For Whom the Bell Jar Extols


Edward Gorey's Fantod in a Bell Jar

Shortly after 9/11 I began to see bell jars, as I wandered about town. Curious little domes, sprouting up like so many glassy mushrooms, with increasing frequency, as decorative accessories flaunted in smart shops and well-appointed interiors. Today, from an aesthetic point of view, a potted hothouse flower, e.g. a Jack in the Pulpit or a curiosity, e.g. an Egyptian mummy's severed finger -- well, more simply put, these days a table top decoration seems nearly naked without a bell jar at hand to trap it there.


Why?


A bell jar is the paradigmatic opposition of a snow globe's self-contained whorling, glitter-and-glycerin nor'easter. The bell jar, quite obviously, protects its fragile contents from the outside world's harsh realities.


Conversely, Sylvia Plath's autobiographical novel established what's-caught-within-the-bell-jar as a notorious metaphor for the claustrophobia of clinical depression. "...to the person in The Bell Jar, blank and stopped up as a dead baby, the world itself is a bad dream."


Indeed.


Good, or bad, the blown glass dome is hardly a fad. Why? For starters, the bell jar was a ubiquitious accessory in late 19th century interiors, employed to protect the horror vacui of Victoriana -- fussy and more-often-than-not peculiar table top decorations from unsightly, greasy accumulations of dust motes and soot e.g. bouquets of flowers made from wax, or seashells, or human hair; beadwork baskets of fruit; taxidermy squirrels resurrected in lifelike poses, etc. And, I suspect, this late 19th century fascination with bell jars was, more importantly, a subconscious attempt to preserve what's held most dear, as result of the War Between the States' catastrophic losses.


For centuries, the bell jar has also been called a "garden cloche", serving out-of-doors to protect an early spring plant from a late frost, and to its hasten maturity. A terra cotta bell jar will transform rhubarb, a deadly brute of a clump, into a palatable cluster of sweet, delicate pink stems ready to be baked in a pie.


A "cloche" made of fur felt or other haberdashery stuffs becomes a woman's close-fitting brimless hat (From French: bell, from Medieval Latin clocca) typical of the 1920s and 1930s. The cloche hat is hardly au courant as a fashion accessory, but remains an enduring symbol of the Jazz Age flapper. As are rolled stockings and bootleg liquor; wearing aigrettes and smoking cigarettes; the liberation from the wasp waist and monobosom of the Gibson Girl silhouette that preceded her; vamping and syphilis.


But I digress.


Beyond the realms of decoration, and horticulture, bell jars are also frequently used in the classroom to illustrate the effect of a vacuum chamber. If Sylvia Plath had chosen to remain amongst the living, she would certainly have learned to appreciate the irony of the following science experiment in relationship to her prose, a demonstration that the propagation of sound is mediated by the air:


1. A ringing alarm clock is placed under the bell jar.

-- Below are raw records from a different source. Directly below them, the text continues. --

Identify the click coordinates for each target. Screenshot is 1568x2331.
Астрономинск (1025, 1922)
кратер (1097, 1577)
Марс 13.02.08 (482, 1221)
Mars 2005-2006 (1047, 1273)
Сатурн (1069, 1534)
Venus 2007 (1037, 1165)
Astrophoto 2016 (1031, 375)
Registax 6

2. As the air is pumped out of it, the shrill noise of the alarm clock fades...


There. Evidence.


Setting an alarm clock is futile within the confines of a bell jar, where life becomes a ceaseless "bad dream". If you have the misfortune of getting stuck, muster the courage to lift the bell jar off of your head and use it to nurture flora, instead.


The online shop at Monticello, Thomas Jefferson's exquisitely self-designed house and garden museum, offers up a handsome looking terra cotta bell jar for your own garden.

monticellostore.stores.yahoo.net/040248.html


Or try englishcreekgardens.com/Cloche1.htm for a glass bell jar, to wear on your head to the next literary-themed costume party.


The College of Physicians of Philadelphia - Mutter Museum exhibits ghastly fluid-preserved anatomical and pathological specimens; alas, no pickled fantods are to be found. collphyphil.org/mutter.asp


The Bell Jar was first published in 1963 under a pseudonym because Sylvia Plath
questioned the novel's literary value and did not believe it to be a "serious work".